4.      Continue debug and finish the code:

a.       Check folder “c:\\TransactionFileSystemDemo”: no change happens. None of cfile2.txt, cstdiofile2.txt and atlfile2.txt is created here.

 

Thanks,

Weidong

  • <quote>By default, the fallback is TRUE which means the operation will fail if Transaction File System is not supported.  If you set the fallback to FALSE, you will get the same behavior as that of a non-transactional version.</quote>

    I hope this is a typo and the actual behavior is opposite (fallback=TRUE allows non-transactional, fallback=FALSE just fails).

  • Do we know what the overhead will cost us in terms of timing?  

    In other words, how milliseconds will this add in "typical" scenarios of no rollback?

  • Ben, Thanks for your comments. It was a typo and I've corrected it .

  • The overhead of committing is minimal. When new pages are written to disk within a transaction, they are actually written directly in place while the previous pages are saved for retrieval. When the transaction is committed, the altered pages are already in place on disk.

  • I've implemented the similar functionality in Beta 1 in order to "teach" ATL Registrar component to use transactions, when they are available on target system.

    It's great to see the infrastructure ready in Beta 2 (or did I miss it in Beta 1?..)

    Do you have plans to update ATL Registrar to support transactions too? It would be great for deployment code.

  • Alex, sorry we won't have ATL Registrar to support transactions in VS 2010. It would be very great that you could provide us your scenario to help improve the product. We will definitely consider this in next product cycle.

  • >When creating CAtlTransactionManager, there is an option called “Fallback” which is use to control the behavior in operating systems prior to Vista.

    Great!

    But there are some edge cases even in Vista or later.

    For example, the target file may exist in a FAT32 drive.
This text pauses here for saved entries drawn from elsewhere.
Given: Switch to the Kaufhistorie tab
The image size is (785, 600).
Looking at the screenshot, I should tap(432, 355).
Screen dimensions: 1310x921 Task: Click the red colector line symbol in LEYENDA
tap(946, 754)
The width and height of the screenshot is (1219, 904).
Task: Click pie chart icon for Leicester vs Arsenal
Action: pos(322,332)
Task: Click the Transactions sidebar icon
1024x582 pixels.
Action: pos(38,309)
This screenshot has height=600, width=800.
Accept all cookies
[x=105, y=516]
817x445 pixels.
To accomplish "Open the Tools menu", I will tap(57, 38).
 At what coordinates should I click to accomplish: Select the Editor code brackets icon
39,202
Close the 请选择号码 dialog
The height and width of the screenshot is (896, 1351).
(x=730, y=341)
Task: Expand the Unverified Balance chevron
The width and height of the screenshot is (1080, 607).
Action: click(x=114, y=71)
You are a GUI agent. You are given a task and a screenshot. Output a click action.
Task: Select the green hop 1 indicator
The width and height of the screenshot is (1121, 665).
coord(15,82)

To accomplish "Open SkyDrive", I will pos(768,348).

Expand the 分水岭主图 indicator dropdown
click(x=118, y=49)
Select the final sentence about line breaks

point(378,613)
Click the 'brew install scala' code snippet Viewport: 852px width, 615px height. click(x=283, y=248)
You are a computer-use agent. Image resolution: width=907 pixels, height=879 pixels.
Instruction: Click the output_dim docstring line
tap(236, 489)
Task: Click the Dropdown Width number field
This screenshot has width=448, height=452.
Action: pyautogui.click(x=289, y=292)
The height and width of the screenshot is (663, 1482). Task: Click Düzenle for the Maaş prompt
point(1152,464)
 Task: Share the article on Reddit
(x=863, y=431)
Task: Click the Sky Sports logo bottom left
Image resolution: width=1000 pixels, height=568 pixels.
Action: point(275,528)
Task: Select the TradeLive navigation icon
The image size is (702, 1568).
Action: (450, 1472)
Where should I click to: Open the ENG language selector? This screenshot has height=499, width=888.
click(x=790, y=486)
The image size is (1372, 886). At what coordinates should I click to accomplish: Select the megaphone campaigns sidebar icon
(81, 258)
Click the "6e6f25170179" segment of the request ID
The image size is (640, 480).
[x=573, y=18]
Perhaps the target file is written with EFS (Encrypted file systems).

    Unfortunately, these situations are still out of the scope of TxF.

    http://msdn.microsoft.com/en-us/library/aa365738.aspx

    So it would be very useful if CAtlTransactionManager supports such kind of fallbacks!

  • One more thing.

    In atltransactionmanager.h, there are still some boring typedefs such as:

    >> typedef HANDLE (WINAPI* PFNCREATEFILETRANSACTED)(LPCWSTR, DWORD, DWORD, LPSECURITY_ATTRIBUTES, DWORD, DWORD, HANDLE, HANDLE, PUSHORT, PVOID);

    How about using decltype?

    typedef decltype(CreateFileTransactedW)* PFNCREATEFILETRANSACTED;

  • Why isn't the name CAtlTransactionalFileManager, since it only does files?

    The current name is suggesting a general transaction manager, which it isn't.

  • Isn’t the ATL Registrar transactional?  I mean, under older systems as well?  So you cannot register partly?

    (Because if it is not, it is not worth using; I have never come to test that though because I was compelled to implement my own registrar because the ATL registrar did not support registering for the current user or nonpersistent entries).

  • Is there any support for managed code?